<<<<

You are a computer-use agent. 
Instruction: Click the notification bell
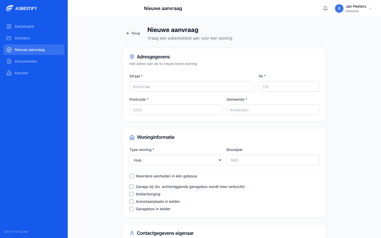pyautogui.click(x=325, y=8)
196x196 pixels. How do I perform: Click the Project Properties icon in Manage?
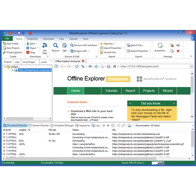pos(160,45)
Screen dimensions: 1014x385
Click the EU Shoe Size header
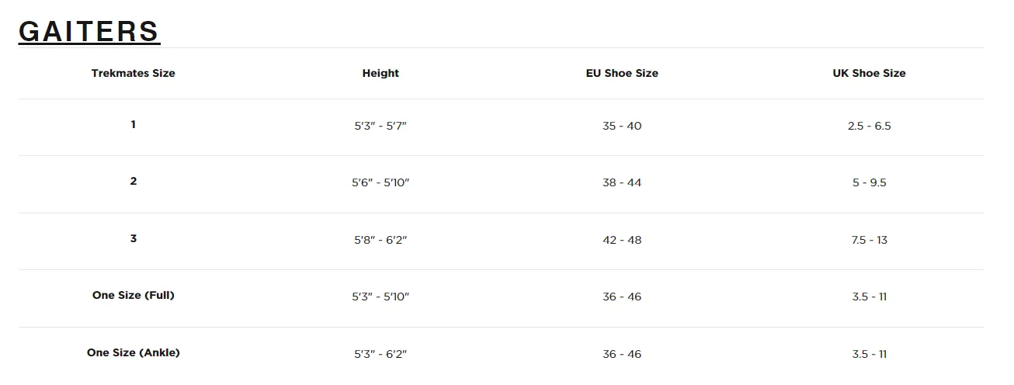[622, 73]
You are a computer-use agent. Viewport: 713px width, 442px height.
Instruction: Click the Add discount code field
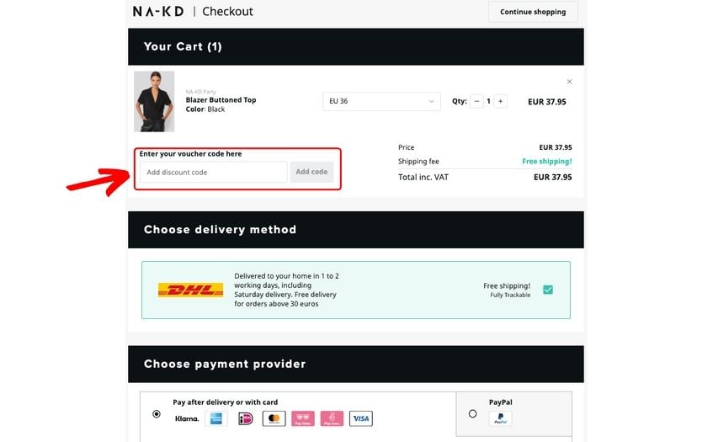click(x=213, y=173)
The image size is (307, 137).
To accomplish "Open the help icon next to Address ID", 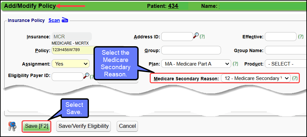I will (202, 37).
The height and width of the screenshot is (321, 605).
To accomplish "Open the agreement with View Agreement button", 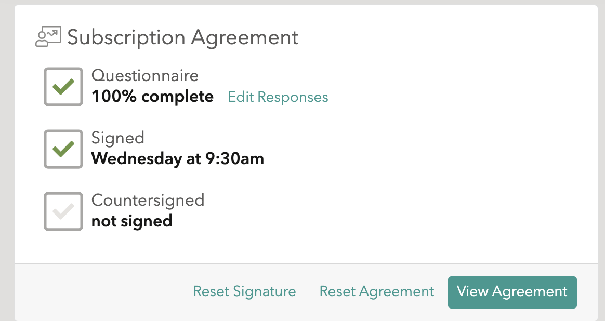I will [512, 292].
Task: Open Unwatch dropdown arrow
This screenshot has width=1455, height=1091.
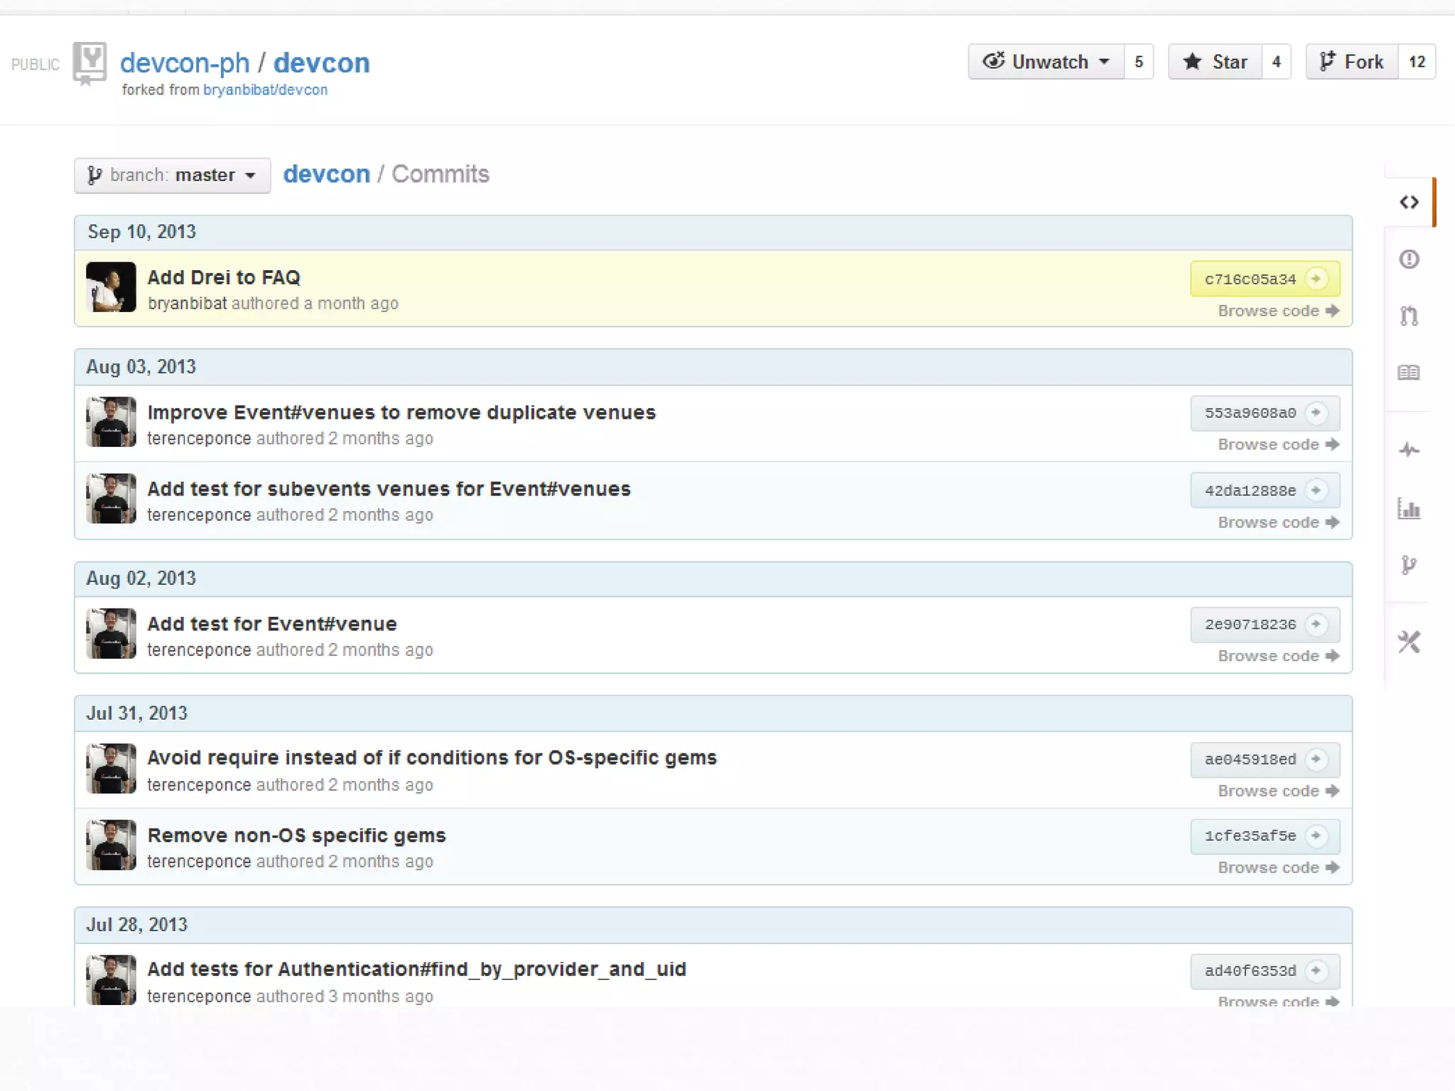Action: [x=1104, y=63]
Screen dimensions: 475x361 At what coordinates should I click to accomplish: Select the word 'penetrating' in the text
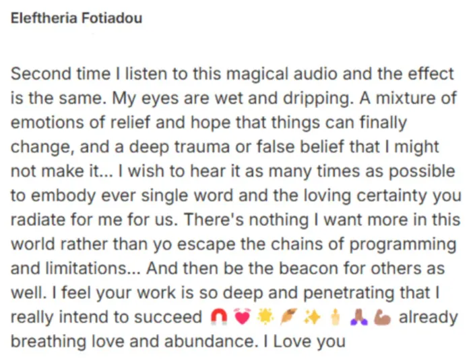(349, 293)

>>>>

TO DO: Collect every line from the rows above that contains the string "width". Case counts.

ANSWER TO THIS EXERCISE:
You are a computer-use agent. Viewport: 713px width, 442px height.
The height and width of the screenshot is (321, 605).
This screenshot has width=1455, height=1091.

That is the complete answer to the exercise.